→ **Dataset records**:
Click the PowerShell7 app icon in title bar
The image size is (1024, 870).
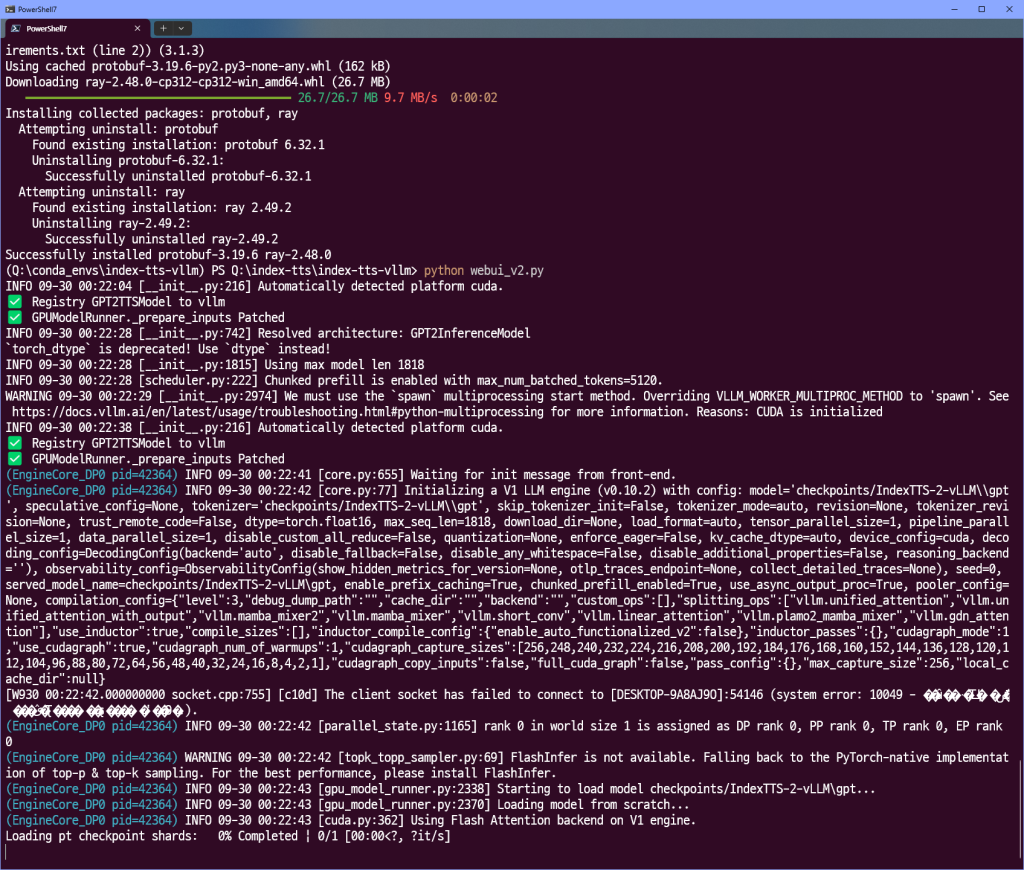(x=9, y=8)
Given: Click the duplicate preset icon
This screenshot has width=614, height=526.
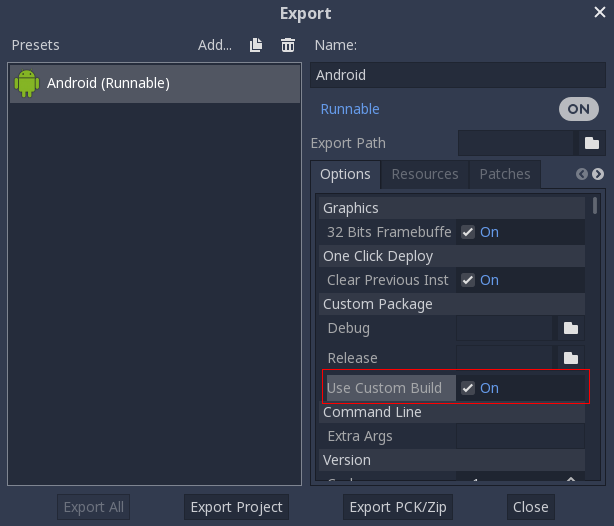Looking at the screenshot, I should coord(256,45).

→ **About this task**:
Among the records, find every line with the word "Click" and copy it.

→ **Answer section**:
Click the PowerShell7 app icon in title bar
Given: Click the duplicate preset icon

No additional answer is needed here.